Quel est le positionnement de SYSNAV ?
Aurélien Nardini : SYSNAV est un acteur spécialisé disposant d’une technologie de rupture dans les solutions de navigation destinées au calcul de géolocalisation de piétons et de véhicules et les systèmes de captation de mouvement. Au niveau de la géolocalisation, nous sommes positionnés sur des briques de technologies magnéto-inertielles. SYSNAV a déposé plus de vingt brevets sur ces technologies magnéto-inertielles. Sur le marché de la détection de mouvement, de nombreux systèmes dans des avions, des voitures… utilisent des centrales inertielles, qui sont des dispositifs permettant de calculer et de reconstituer un déplacement à partir de mesures d’accélération et de la vitesse de rotation. À partir de là, l’innovation développée par SYSNAV repose sur des MEMS (micro electromechanical systems), qui sont des microsystèmes électromécaniques qui peuvent être intégrés dans différents systèmes. Ces systèmes sont plus compétitifs en termes de coût que les technologies inertielles classiques et ils consomment très peu d’énergie ce qui les rend utilisables sur des applications embarquées sur piéton ou véhicule.
Vos technologies sont utilisées par Aéroport de Paris (ADP) pour permettre d’éviter les collisions sur les pistes. Pouvez-vous nous en dire plus sur ce cas d’usages concrets ?
A.N. : En effet ! Il y a quatre ans, ADP a lancé un appel d’offres pour se doter des solutions et technologies les plus pertinentes afin de géolocaliser les véhicules sur les pistes aussi bien pour leur plateforme d’Orly que de Roissy. Il y a ici pour ADP un double enjeu de sécurité d’une part afin d’éviter un risque de collision entre voitures et aéronefs sur les pistes et les aires de manœuvre et d’autre part d’optimisation des opérations avec la facilitation du travail des contrôleurs.

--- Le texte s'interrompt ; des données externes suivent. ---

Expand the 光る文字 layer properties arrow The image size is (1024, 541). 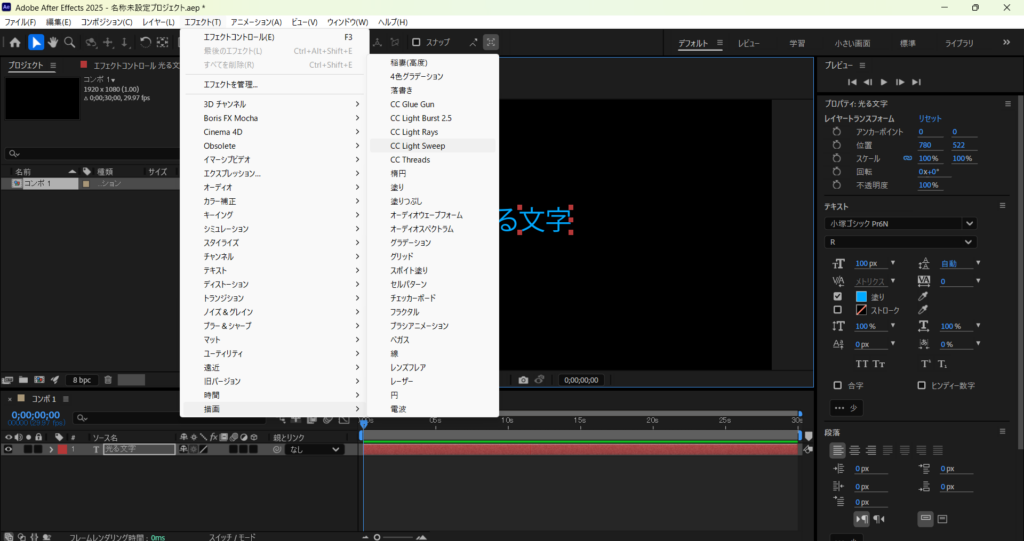pos(51,450)
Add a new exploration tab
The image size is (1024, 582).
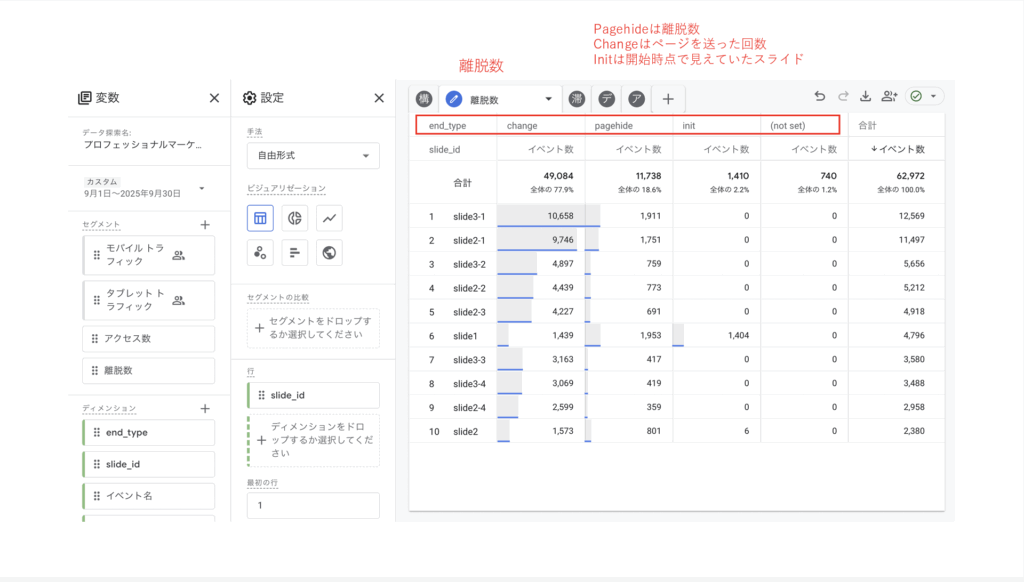(x=668, y=99)
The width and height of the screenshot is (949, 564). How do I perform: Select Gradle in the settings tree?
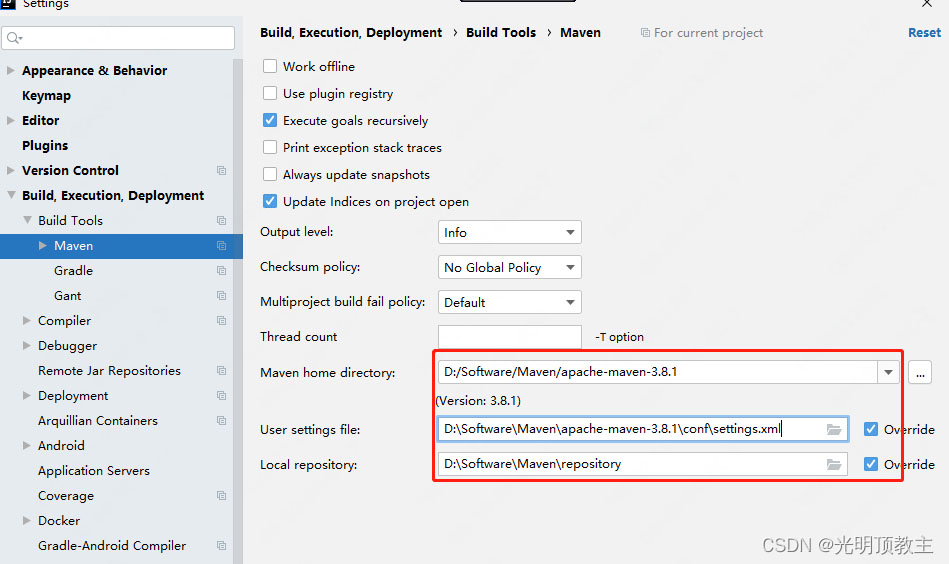[73, 271]
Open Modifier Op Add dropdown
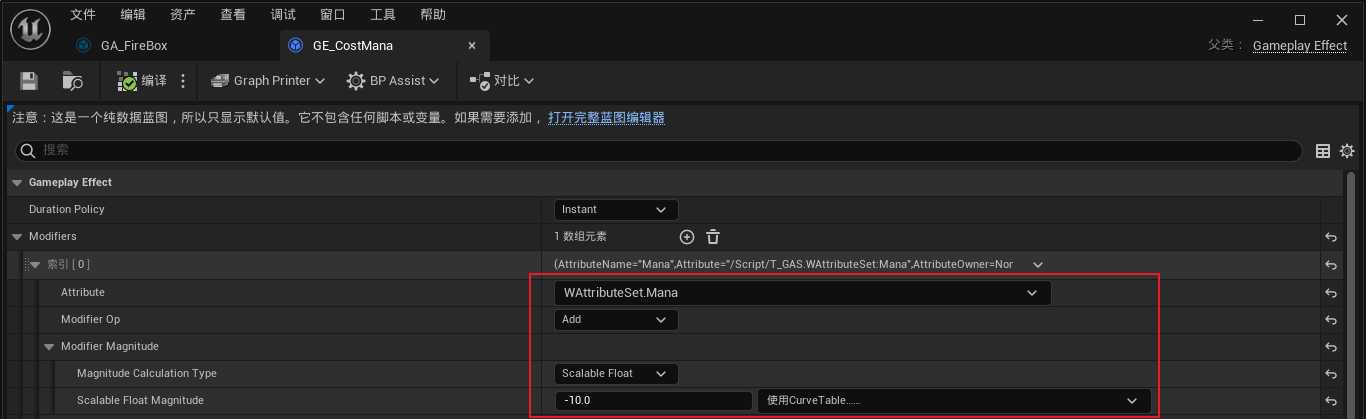 point(616,320)
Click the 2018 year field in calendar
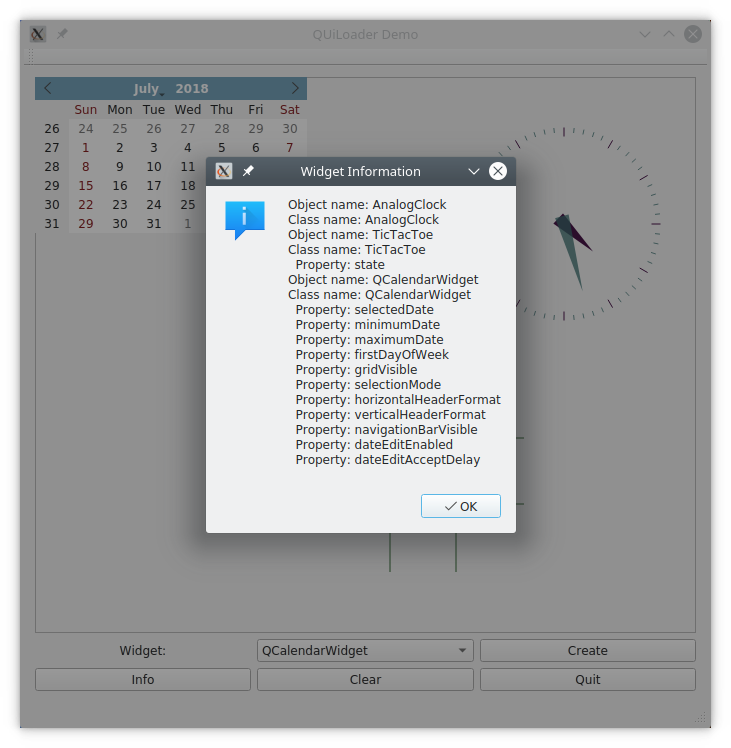The width and height of the screenshot is (731, 748). 192,89
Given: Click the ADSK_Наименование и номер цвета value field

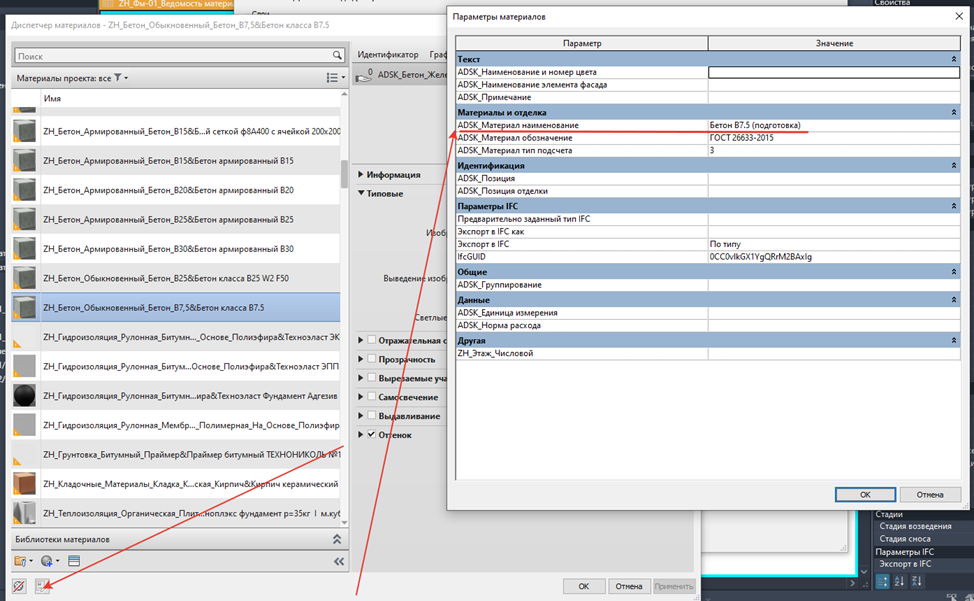Looking at the screenshot, I should click(x=834, y=72).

Le système de géolocalisation utilisé jusqu’ici était imprécis ou indisponible dans certaines zones (sous les terminaux…) ce qui complexifiait considérablement la localisation des véhicules. Grâce à notre technologie, nous arrivons à obtenir des informations de localisation précises et fiables. À partir de là et grâce aux procédures mises en place par ADP, le contrôleur n’a plus besoin de vérifier la position d’un véhicule donné avant d’accorder une clearance pour lui permettre d’évoluer ce qui apporte un véritable gain sur le plan opérationnel. Concrètement, nous rendons la localisation fiable en apportant une couche complémentaire aux informations fournies par le GPS.
Quelle est la valeur ajoutée de vos technologies dans ce cas précis ?
A.N : Sur un plan technique, elles permettent de savoir à tout moment où se trouve un véhicule avec une garantie de précision et de maîtrise de l’incertitude. Plus fiable, notre solution apporte aussi un certain confort dans son utilisation. Avec un GPS, même à l’arrêt, la position d’un véhicule va continuer à bouger. Avec notre solution, sur la carte, le véhicule est véritablement à l’arrêt et lorsqu’il passe sous un tunnel ou dans une zone où le GPS n’est pas en mesure de remonter des informations fiables, nous sommes en mesure de suivre sa localisation et sa trajectoire.
Pour la tour de contrôle, cela permet aux contrôleurs de reporter leur attention sur le trafic des avions. Aujourd’hui dans tous les aéroports du monde sauf à Charles de Gaulle et Orly, quand un véhicule veut traverser une piste, il doit s’arrêter pour appeler la tour de contrôle afin qu’elle lui confirme ou pas son autorisation.
La technologie permet d’automatiser ce processus pour permettre à des conducteurs de traverser ou non une piste en consultant simplement les données. Pour toutes les parties prenantes, c’est la possibilité de gagner du temps, mais aussi d’optimiser la performance opérationnelle et l’’efficacité.
Actuellement, notre solution équipe 320 véhicules en augmentation vers 420. Nous avons un très bon retour d’expérience sur plus de 28 000 heures de conduite pour plus de 450 000 km parcourus.
Sur le moyen terme, l’idée est de généraliser cette technologie consistant à augmenter le GPS pour la gestion des véhicules au sol pour qu’elle devienne le standard de référence au niveau européen en permettant aux aéroports majeurs d’en bénéficier. Il n’était pas envisageable jusqu’ici de bénéficier d’une telle technologie pour des applications aérportuaires à cause du coût, la rupture technologie apportée par Sysnav change la donne.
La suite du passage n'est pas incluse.